For the first time in India, composite panels, a novel building component comprising of outer skins of cold formed steel (CFS) sheet with infill light weight cellular foam concrete has been developed to serve as an alternative to load carrying brick walls and floor/roof slabs. Experimental studies have been conducted to study the applicability of proposed lightweight panel to act as wall and floor/roof slabs. The tests revealed that the strength and behaviour aspects of these panels are found to be superior as wall and floor panels. Due to their high ductility characteristics, these panels have a huge potential in enhancing seismic performance/retrofit strategies for buildings and can be an alternative for load carrying brick walls and floor/roof slabs for affordable housing. As these panels are expected to have the high impact resistance due to their ductile behaviour, they can act as safety shelters during hazards and other natural disasters. The effectiveness of the shear walls is largely dependent on the panel-to-panel connection. The proposed work aims to identify their potential application as shear or core walls in a building and to develop the connections between wall-to-wall panels, wall-to-floor/slab panels and slab-to-slab panels and their performance assessment through experimental studies.

For heavy and industrial structures, hot-rolled steel beams and columns are connected by either welding or bolts. Welded connections are generally used for making a frame into a moment resisting frame. Such frames were damaged during Northridge (1994) and Kobe (1995) earthquakes at beam-column and base plate connections, but no collapse of steel buildings were reported. However, subsequently it was reported that the damage to the connections were so severe and the repair of these damaged steel buildings is impractical in terms of feasibility and economy.

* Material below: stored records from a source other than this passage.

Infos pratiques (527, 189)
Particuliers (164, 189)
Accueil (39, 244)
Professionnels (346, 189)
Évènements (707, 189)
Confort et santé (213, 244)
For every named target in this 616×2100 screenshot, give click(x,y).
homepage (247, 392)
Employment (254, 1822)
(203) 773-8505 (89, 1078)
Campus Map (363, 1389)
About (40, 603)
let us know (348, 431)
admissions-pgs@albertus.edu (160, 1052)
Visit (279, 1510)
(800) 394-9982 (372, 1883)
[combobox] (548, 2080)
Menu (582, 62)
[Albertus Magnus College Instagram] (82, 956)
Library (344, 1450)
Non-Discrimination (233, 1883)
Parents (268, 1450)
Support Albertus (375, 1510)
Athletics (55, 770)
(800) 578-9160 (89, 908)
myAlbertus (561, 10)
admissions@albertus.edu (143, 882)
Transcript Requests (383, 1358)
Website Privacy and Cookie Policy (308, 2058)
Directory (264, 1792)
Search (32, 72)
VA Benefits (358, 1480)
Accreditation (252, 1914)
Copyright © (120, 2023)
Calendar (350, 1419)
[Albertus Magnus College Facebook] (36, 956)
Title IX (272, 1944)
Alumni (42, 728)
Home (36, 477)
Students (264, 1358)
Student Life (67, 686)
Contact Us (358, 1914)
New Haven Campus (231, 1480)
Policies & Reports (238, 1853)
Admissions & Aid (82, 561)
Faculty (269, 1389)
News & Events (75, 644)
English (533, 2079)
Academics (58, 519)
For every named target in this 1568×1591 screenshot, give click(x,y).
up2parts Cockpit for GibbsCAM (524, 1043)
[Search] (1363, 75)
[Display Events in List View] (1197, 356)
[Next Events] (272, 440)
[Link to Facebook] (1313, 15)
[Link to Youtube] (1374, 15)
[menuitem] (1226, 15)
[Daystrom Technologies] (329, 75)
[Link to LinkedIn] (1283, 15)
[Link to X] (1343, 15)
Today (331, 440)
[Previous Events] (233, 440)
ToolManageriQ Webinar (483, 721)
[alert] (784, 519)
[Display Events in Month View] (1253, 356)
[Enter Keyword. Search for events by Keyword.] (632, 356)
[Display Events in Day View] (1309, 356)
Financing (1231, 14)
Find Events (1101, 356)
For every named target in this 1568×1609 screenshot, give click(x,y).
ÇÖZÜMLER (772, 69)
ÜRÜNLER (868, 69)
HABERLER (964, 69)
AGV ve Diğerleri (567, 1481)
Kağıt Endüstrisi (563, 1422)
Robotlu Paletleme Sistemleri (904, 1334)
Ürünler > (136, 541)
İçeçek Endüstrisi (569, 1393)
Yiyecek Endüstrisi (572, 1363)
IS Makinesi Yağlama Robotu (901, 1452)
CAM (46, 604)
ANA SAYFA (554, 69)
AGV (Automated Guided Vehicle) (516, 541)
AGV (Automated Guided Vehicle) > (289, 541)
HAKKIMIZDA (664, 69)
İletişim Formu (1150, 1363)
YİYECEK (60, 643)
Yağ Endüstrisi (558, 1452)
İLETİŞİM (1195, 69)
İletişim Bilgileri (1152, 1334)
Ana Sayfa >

Though the level of damage in the structural element is prescribed according to the present approach of design methodology, which depends upon the severity of seismic action, there are no clear guidelines to obtain the cumulative inelastic action at connection level beyond which the damaged members have to be replaced. Hence, a new system is required, which can act as a mechanism, ensuring accumulation of the inelastic action for preventing collapse of structure and with ease of repair in the post-event of an earthquake.

Pre-engineered buildings (PEB) and structures in the housing sector is a urgent requirement of the day. The components in PEB are factory made and fabricated according to the requirement. Hence, the construction time required at site can be drastically reduced. In addition, the energy requirement and pollution levels is minimal compared to the conventional method. This advantage can be utilized to develop a residential framing system, which can be light weight, safe against the natural disasters, such as cyclone and earthquake. In view of this, the studies related to seismic behavior of cold-formed steel structural elements are taken up. A connection system was developed at CSIR-SERC with cold-formed steel (CFS) structural elements by using self-drilling screws through gusset plates. This connection system is easy to install at site without any supervision and does not require any special skill. The developed connection method was tested as a connection sub-assemblage under monotonic and cyclic loading. However, its performance has to be assessed through experimental and analytical studies on framing systems. In general, CFS structural elements and systems are classified as slender elements and as a result, Eurocode 8 suggests a response reduction in the range of 1.5 to 2, which is contrary to the values available in literature. This factor needs to be ascertained based on the response of the framing system with the developed connection.

Among the natural and man-made disasters, fire leads to the complete destruction of steel structures. Beam–column connections play a critical role in steel framed structure in controlling fire induced progressive structural collapse. While designing and analyzing a steel framed structure at ambient temperature, the connections between beams and columns are generally classified as either simple connections or moment resisting connections, based on their predominant bending moment capacity. Under the fire conditions, the behavior of the connections will be totally different owing to the presence of axial restraint offered to the connected members by surrounding structure and will collapse when the deformations reaches the critical limit. The analysis of beam-column connections in a steel frame building subjected to elevated temperature is often difficult due to the combined complexity of the material degradation caused by the thermal strains. There are very few reported research studies on steel beam–column connections behaviour under elevated temperature and there is a scope for further studies.

The service life of steel structures are affected by internal defects during manufacturing, which generally reduces the fatigue life of the structure. Repeated loadings cause fatigue failure in bridges, offshore structures, aircraft structures, etc. S-N curves are generally used to check the structural adequacy against fatigue loading. The existing codes of practice deal with only a particular configuration for all bolted connections. However, the strength and failure modes of these connections differ due to the nature of loading and configuration of connection. Hence, it is necessary to explore the effect of bolted connection configurations and associated failure path due to fatigue loading.